*TÂCHES ET EXERCICES*.
**1)** Répondez aux questions suivantes d'après le texte sur l'arrivée du téléphone en France :
(a) À quelle date le brevet de Graham Bell lui a-t-il été délivré ?
(b) Lors de quel événement de septembre 1877 le téléphone de Bell a-t-il été présenté en fonctionnement à de nombreux savants ?
(c) En quelle année l'État décide-t-il la nationalisation du téléphone ?
**2)** Prolongez le texte sur l'arrivée du téléphone en France à partir de sa dernière phrase.

═════ EXTRAIT DU DOCUMENT

L’arrivée du téléphone en France
L’invention du téléphone a été longtemps attribuée à Graham Bell (1847-1922). Son brevet lui a été délivré le 7 mars 1876 par le Bureau des Brevets des Etats-Unis. Comme pour la plupart des inventions, la naissance du téléphone n’est pas le fait d’un seul homme et le chemin emprunté fut long et sinueux avec quelquefois des motivations d’ordre familial ayant permis ces avancées. De nombreuses batailles juridiques ont eu lieu, que Bell a toutes gagnées de son temps. La dernière s’est jouée le 11 juin 2002 à la Chambre des Représentants des Etats-Unis. Elle adopte le texte suivant: « Expressing the sense of the House of Representatives to honor the life and achievements of 19th Century Italian-American inventor Antonio Meucci, and his work in the invention of the telephone. ».
Quand apparait le téléphone, le monde des techniques de communication est dominé par le télégraphe électrique. Le téléphone n’est alors qu’une curiosité. Le Congrès scientifique du Havre en septembre 1877 va permettre la démonstration du fonctionnement du téléphone de Bell à de nombreux savants. Cette même année Alfred Niaudet et Antoine Breguet obtiennent l’autorisation de commercialisation par Bell et présentent l’invention devant des membres de l’Institut et du Collège de France. Le premier téléphone est présenté à l’Académie des sciences en octobre 1877. La première société d’exploitation voit le jour en décembre 1877, la « Société Anonyme des Téléphones Bell ». La présence du téléphone lors de l’Exposition Universelle de Paris en 1878 consacrée à l’électricité n’est pas remarquée ! Les premières concessions sont attribuées en 1880 à plusieurs opérateurs privés, puis l’Etat construit ses propres réseaux. En 1889, l’Etat constate le très lent développement du téléphone dû en partie à l’hétérogénéité des réseaux et décide la nationalisation du téléphone. Cependant, le développement attendu n’est pas là, le téléphone se diffuse lentement sans plan d’ensemble. Accueilli d’abord avec une certaine défiance, considéré tantôt comme un instrument de laboratoire, tantôt comme un jouet scientifique, grâce à des perfectionnements de détail, il s’impose, non seulement aux savants, mais encore à tous ceux qui s’intéressent aux applications de la science, comme la solution parfaite du problème de la transmission instantanée de la parole.

══════════
═════ ENREGISTREMENTS FOURNIS

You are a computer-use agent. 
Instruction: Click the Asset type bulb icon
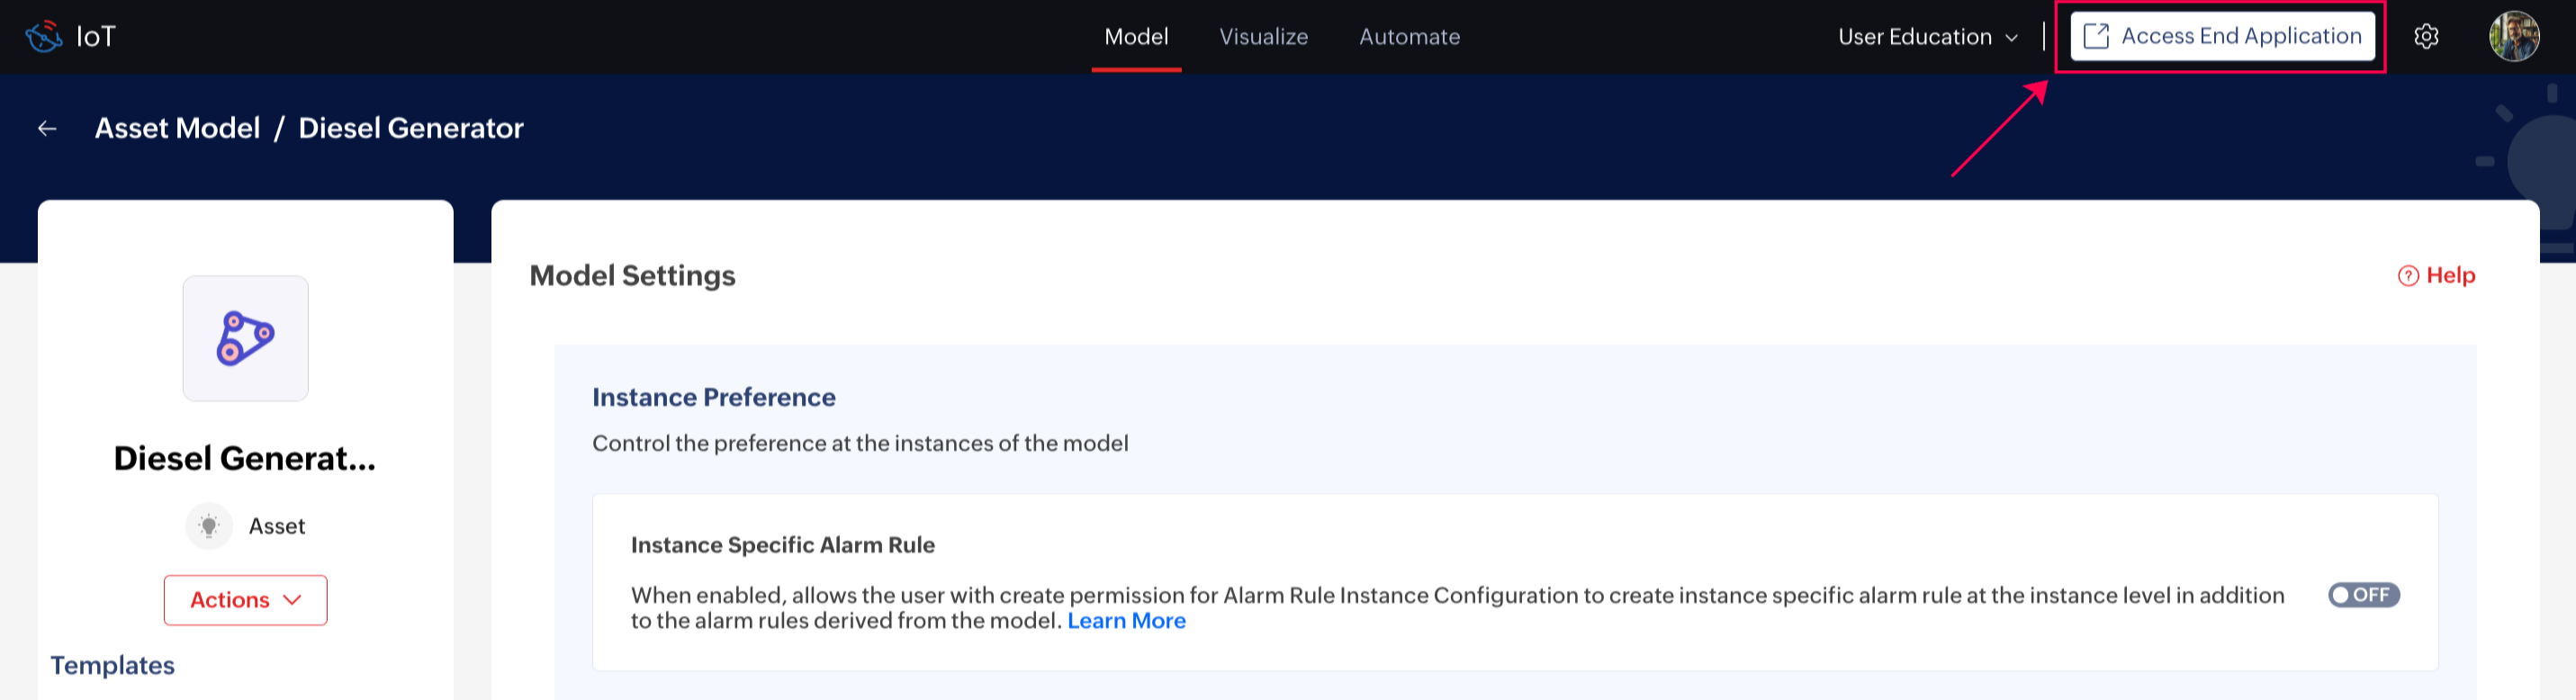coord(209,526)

══════════
═════ ENREGISTREMENTS FOURNIS

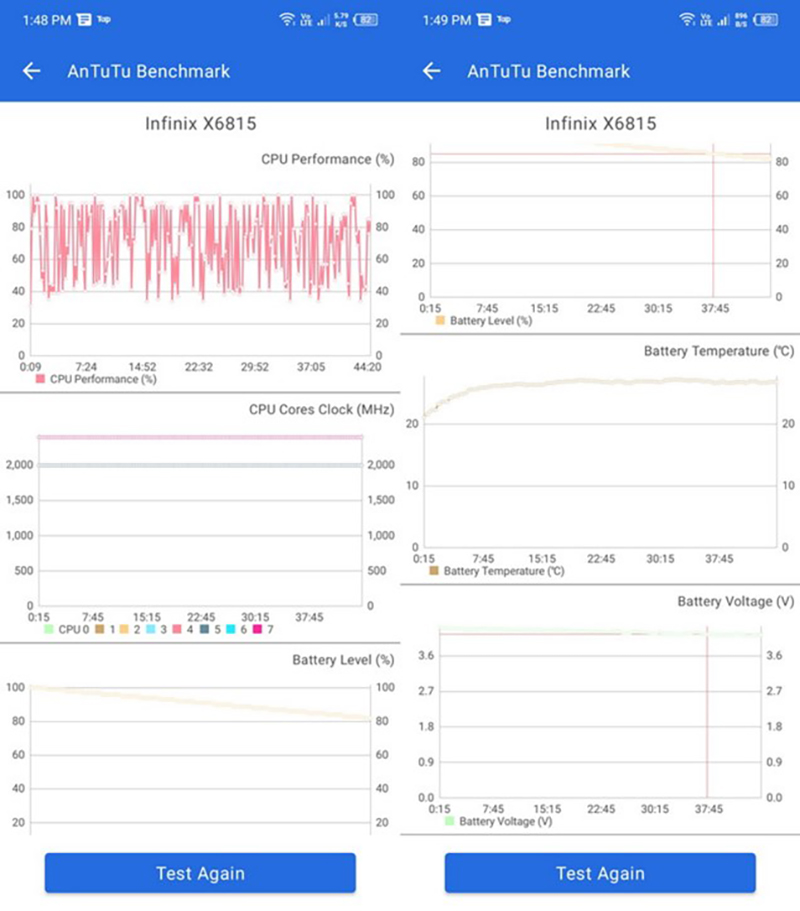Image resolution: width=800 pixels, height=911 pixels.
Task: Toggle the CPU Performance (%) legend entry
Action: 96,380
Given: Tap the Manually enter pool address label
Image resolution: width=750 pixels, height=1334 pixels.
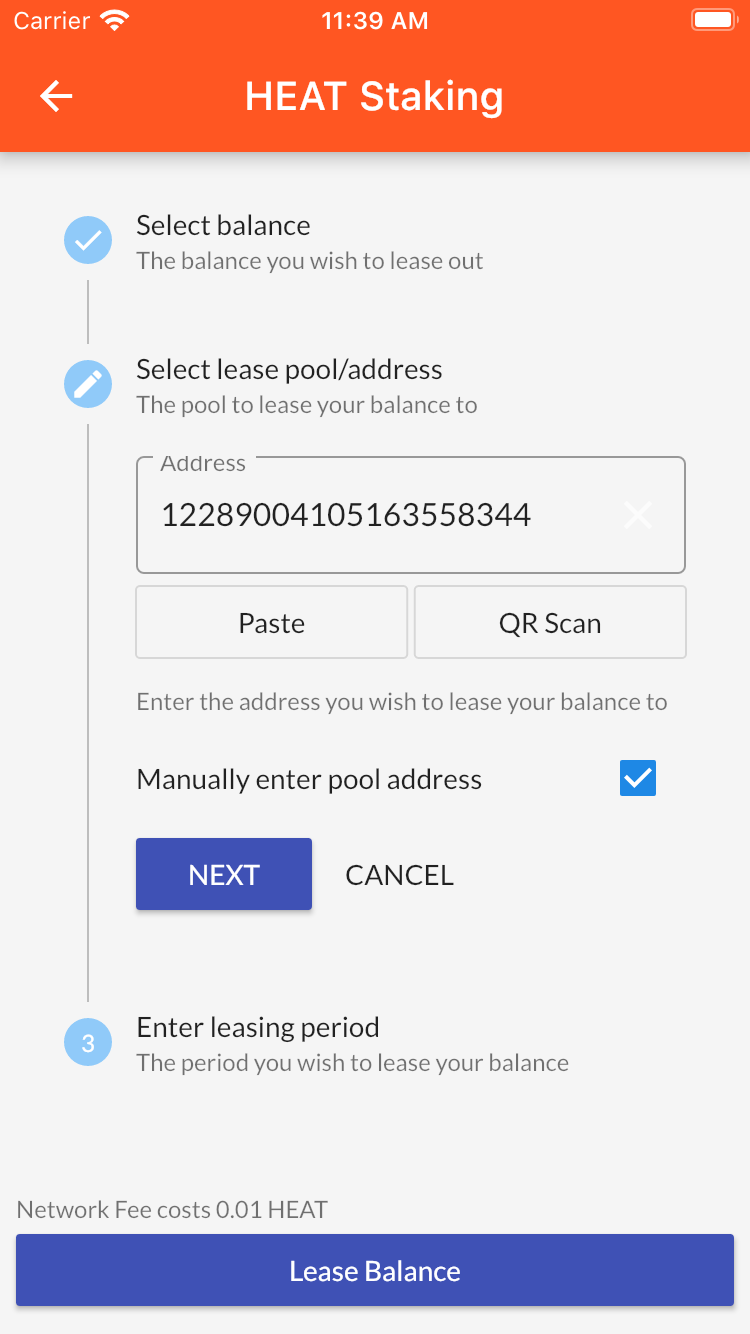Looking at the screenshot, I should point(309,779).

══════════
═════ ENREGISTREMENTS FOURNIS

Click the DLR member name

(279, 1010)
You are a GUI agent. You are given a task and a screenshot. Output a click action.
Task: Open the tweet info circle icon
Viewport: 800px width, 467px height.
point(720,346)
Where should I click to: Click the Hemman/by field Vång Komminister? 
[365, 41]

══════════

*LISTE DES RÉPONSES*.
**1)**
(a) Le 7 mars 1876.
(b) Lors du Congrès scientifique du Havre.
(c) En 1889.

**2)**
En 1910, la France compte 0.5 poste pour 100 habitants, l’Allemagne et la Grande-Bretagne en comptent le triple. 211 600 postes sont ainsi dénombrés en France. Le réseau est essentiellement manuel. L’automatisation a commencé aux USA en 1891 grâce à l’invention du central téléphonique automatique par Aldom Strowger. Le premier central Strowger est installé en France à Nice en 1913. Les décideurs français d’avant 1914 ne sont pas convaincus de la fiabilité des centraux automatiques. Ils préfèrent expérimenter des centraux semi-automatiques. C’est chose faite à Angers en 1915 par la société Bell, le central est automatisé en 1927, puis à Marseille en 1917. Il s’agit de systèmes pré Rotary 7A. La diversité des postes téléphoniques est grande, générant des difficultés de maintenance par l’absence de normes communes.

Le contexte politique et financier du début de la période
Au sortir de la guerre, la situation n’est pas brillante. Rappelons que dix départements de l’est et du nord-est de la France ont subi de très gros dégâts. A cette époque le téléphone est toujours un moyen de communication mineur dont l’usage n’est à grande distance que pour quelques directions privilégiées. Son usage est local. Les communications interurbaines et internationales sont possibles mais peuvent nécessiter de longues attentes. Le réseau, peu développé, est très majoritairement manuel, les postes téléphoniques sont de belle facture mais sans homogénéité des normes ce qui génère des dysfonctionnements et des difficultés pour la maintenance des appareils. L’exploitation excédentaire jusqu’en 1915, est devenue déficitaire. Téléphoner entre deux points quelconques du territoire n’est pas toujours possible.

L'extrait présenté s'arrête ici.